Audio classifcation model issue

Question/Issue:
I built an audio classification model to detect pipeline vandalism sounds. I collected training data from YouTube for two classes vandalism (drilling, hacksaw, hammer, electric saw) and normal (traffic, footsteps, ambience, train passing). The model achieved 89-93% accuracy on the Edge Impulse validation set. However when I play the exact same audio from my training data directly to my INMP441 microphone, the model misclassifies it normal sounds are predicted as vandalism.

Project ID:
967541
Context/Use case:
Pipeline vandalism detection system using ESP32-S3 and INMP441 microphone.
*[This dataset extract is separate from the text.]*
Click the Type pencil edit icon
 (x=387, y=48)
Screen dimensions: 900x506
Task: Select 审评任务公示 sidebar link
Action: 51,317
The model is meant to detect vandalism sounds (drilling, cutting) vs normal environmental sounds.

Steps Taken:

  1. Collected audio data from YouTube for both vandalism and normal classes
  2. Trained model on Edge Impulse achieving 89-93% accuracy
  3. Connected INMP441 microphone to ESP32-S3
  4. Played exact training audio files from phone speaker directly to INMP441 microphone
  5. Used Edge Impulse Live Classification to observe predictions

Expected Outcome:
Model should correctly classify the sounds since they are the exact same audio used in training.

Actual Outcome:
Normal sounds are consistently predicted as vandalism even when playing exact training data audio through the microphone.

Reproducibility:

  • [x] Always

Environment:

  • Platform: ESP32-S3 with INMP441 microphone
  • Custom Blocks / Impulse Configuration: MFE processing block, 2D Convolutional neural network, 1000ms window size, 16kHz sample rate, low frequency 300Hz, noise floor -40dB

Hi @davidolufemi521
So, you use Live Classification - how do the samples sound to you? Is there unexpected amount of noise / distortion?
If yes, something might be wrong with the microphone. If not, then the model might be overfit to sound profile of rather clean audio from YouTube. My suggestion would be to collect some (start with 10% of your training data) samples with INMP441 and retrain the model.

1 Like